4.6. Development of Future Guidelines and Lessons Learned from Our Findings

Regarding antibiotic therapies, future guidelines for the treatment of LRTIs in children and adolescents should also include treatment recommendations for patients with SNIs, even if the recommendations are founded on an expert consensus after an intensive and transparent exchange of experiences and arguments (the Delphi method). Future studies should identify patient-related factors that influence the selection of an antimicrobial therapy. Concerning the probability of a successful therapy and the risk of resistance, guidance should be provided regarding which patients should initially be treated with, for example, broad-spectrum penicillin and which should be given an extended-spectrum treatment with ureidopenicillins or cephalosporins.

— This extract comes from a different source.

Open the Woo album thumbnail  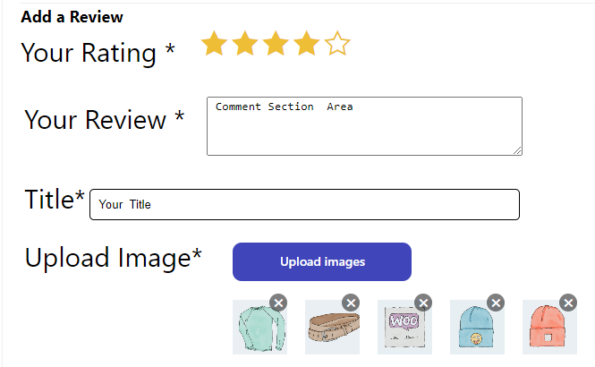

Based on the findings of our study, definite treatment recommendations were made for the management of LRTIs in patients with an SNI as part of the implementation of an ABS program at our tertiary care children’s hospital. Due to the possibility of (micro-)aspiration, intravenous ampicillin–sulbactam is our preferred antibiotic in patients with an SNI and a bacterial LRTI; when intravenous access is not feasible, we use amoxicillin–clavulanic acid administered orally or by a gastric tube. If there is no clinical improvement after 72 h, the therapy is escalated to intravenous piperacillin–tazobactam, but the results of the initial respiratory samples have to be considered. In ventilated patients or patients with a tracheostomy, we use piperacillin–tazobactam to provide an effective treatment against Gram-negative bacteria. Additional macrolides are prevented when PCR tests do not yield atypical pathogens such as Mycoplasma pneumoniae or B. pertussis. The results of the respiratory specimens should be considered in the case of treatment failure. All PPC children with an LRTI should receive an antibiotic stewardship consultation at admission or by day 3 of the treatment. For patients with recurrent difficult-to-treat LRTIs, the treatment recommendations should be available in the patient record. These recommendations should derive from previous successful antibiotic therapies. In case of more than one effective prior antibiotic therapy, we recommend the substance with the lowest potential to develop an antibiotic resistance.

4.7. Limitations

The sample of patients recruited was heterogeneous in terms of age, underlying disease, and medication. However, this reflects the broad spectrum of patients with an SNI treated in our PPC unit. Future studies should investigate the rationale of the treating physicians for selecting the respective antimicrobial drugs. The respiratory specimens were collected from different sections of the respiratory tract and were, therefore, of a heterogeneous quality. Future studies should evaluate the quality of the respiratory specimens from the lower respiratory tract of pediatric patients with an SNI.